# DOCUMENT EXCERPT:
While Fields (1990) situates voluntary informal employment in the context of dualism within the informal urban labour market, Maloney (2004) goes further, writing that "as a first approximation we should think of the informal sector as the unregulated, developing country analogue of the voluntary entrepreneurial small-firm sector found in advanced countries" (p. 1159). (4) Maloney does not, however, develop a formal model and so strict parsimony considerations do not come into play, calling into question the usefulness of such a "first approximation". It seems more fruitful to pursue Fields' line of inquiry and consider the relative importance of voluntary versus involuntary informal employment and the implications and determinants of this relationship.

The policy implications are of first importance. For instance, the higher the ratio of voluntary to involuntary informal employment:

1. The less meaningful is informal employment as an indicator of a decent work deficit and underdevelopment more generally.

2. The more meaningful is the open unemployment rate as an indicator of labour market slack, with attendant implications for macroeconomic policies.

# TASK DIRECTIONS:
In the passage on informal employment, what reason is given for questioning the usefulness of Maloney's "first approximation"?

# RECORDED DATA:
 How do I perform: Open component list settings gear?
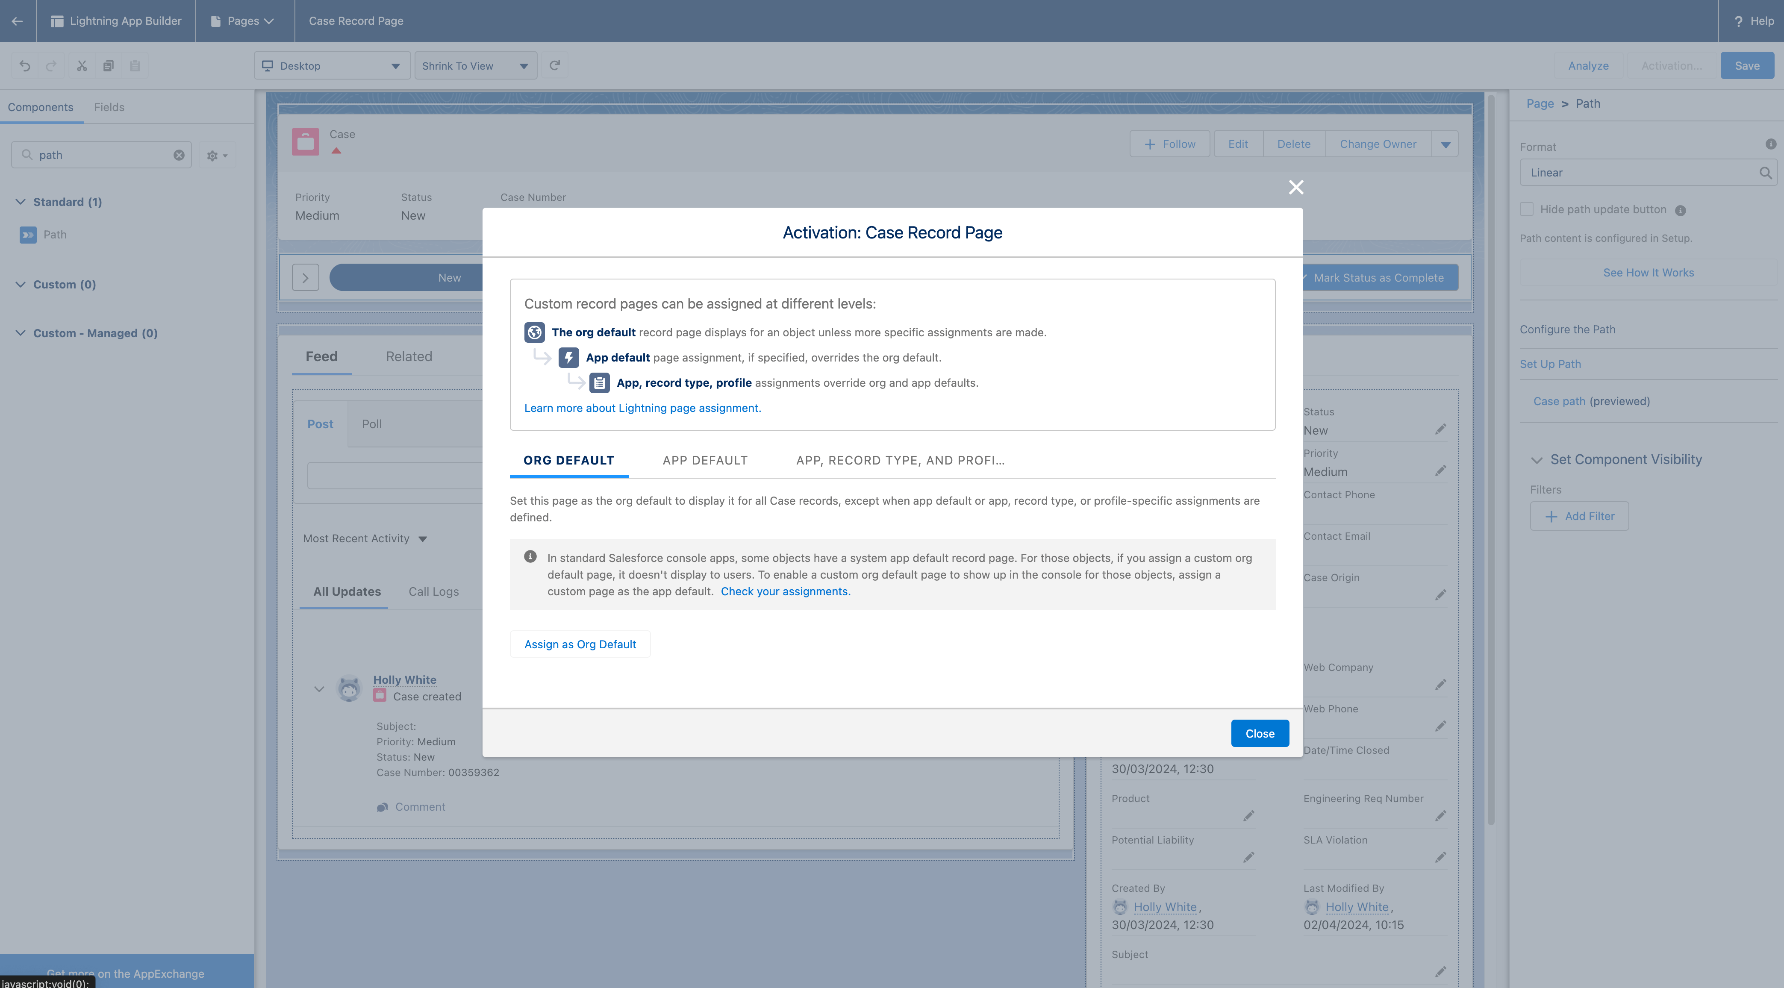coord(217,156)
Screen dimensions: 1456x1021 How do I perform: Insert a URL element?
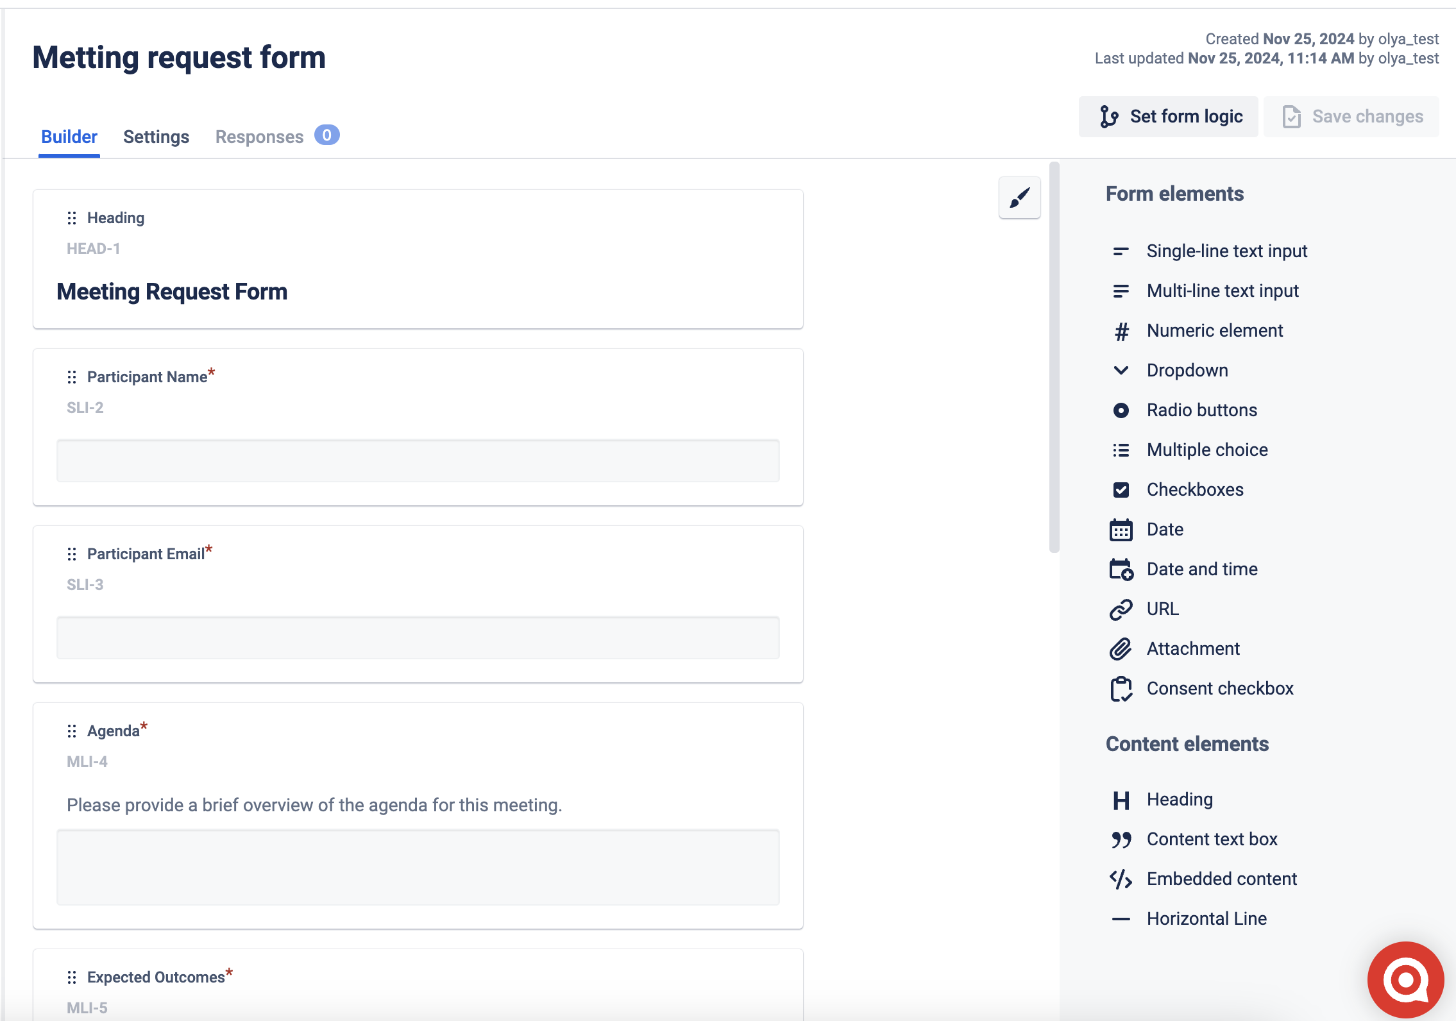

# THE OUTPUT:
Maloney does not develop a formal model, so strict parsimony considerations do not come into play.